§ Problem requirements
Return the entries below verbatim. Pictures stay out.

□ □ □ □ □ □ □

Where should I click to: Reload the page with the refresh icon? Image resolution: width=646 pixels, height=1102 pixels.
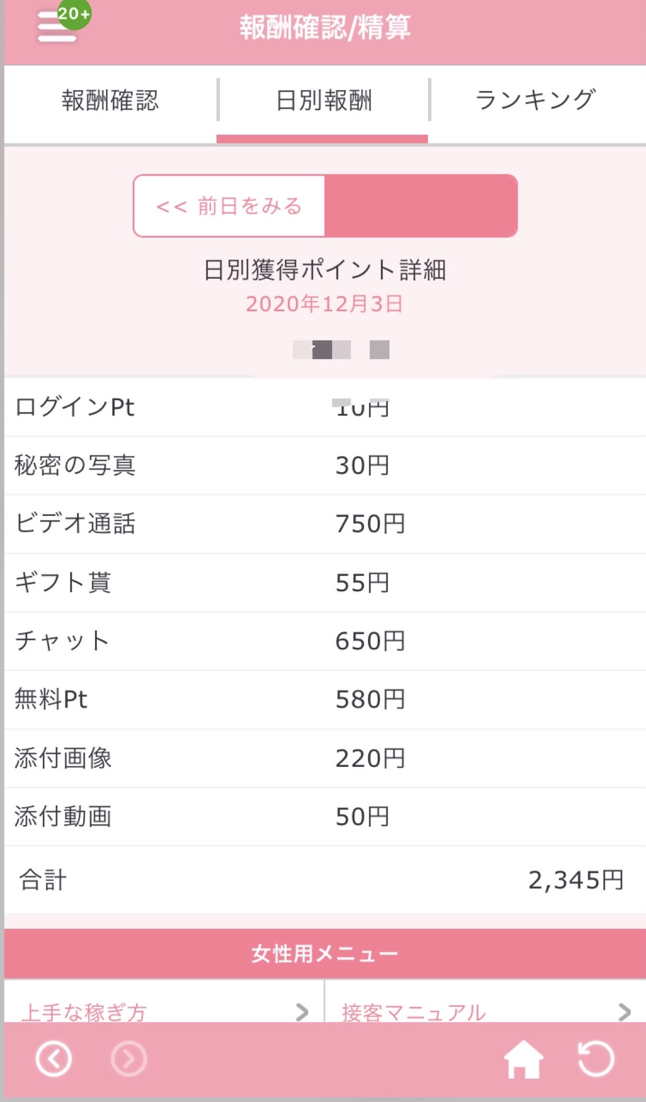[596, 1059]
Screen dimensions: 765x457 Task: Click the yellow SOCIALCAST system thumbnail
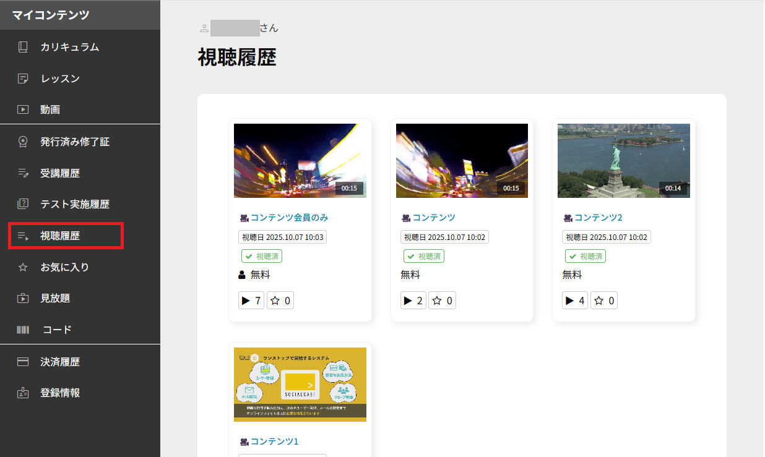[300, 385]
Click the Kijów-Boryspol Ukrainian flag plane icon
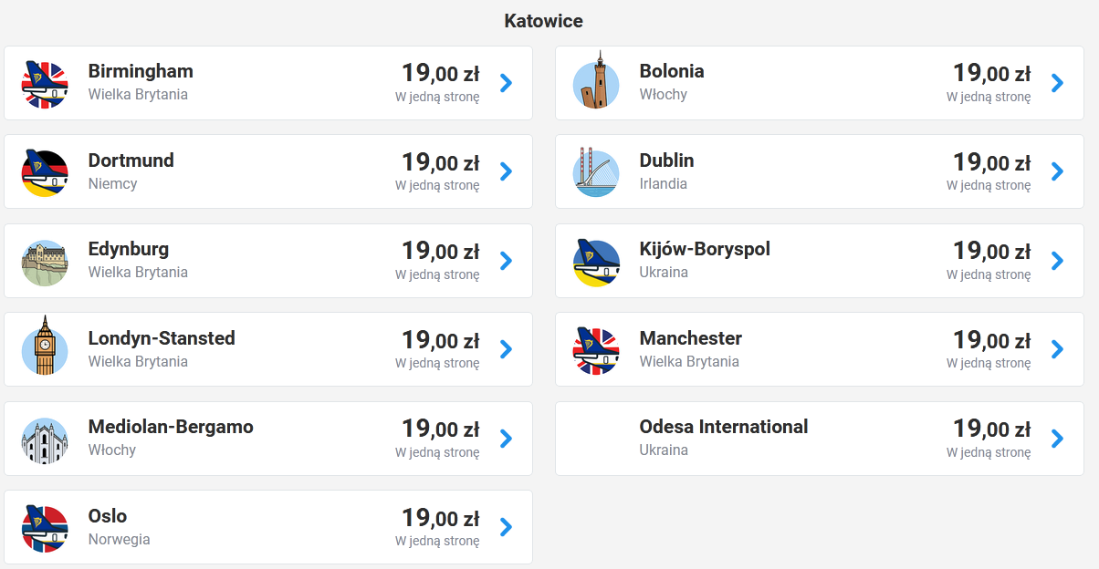1099x569 pixels. 596,262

□ □ □ □ □ □ □

§ Response to this exercise
Where should I click to: Reload the page with the refresh icon? Image resolution: width=646 pixels, height=1102 pixels.
[596, 1059]
Screen dimensions: 765x457 Task: Click the yellow SOCIALCAST system thumbnail
[300, 385]
Click the Kijów-Boryspol Ukrainian flag plane icon
1099x569 pixels. 596,262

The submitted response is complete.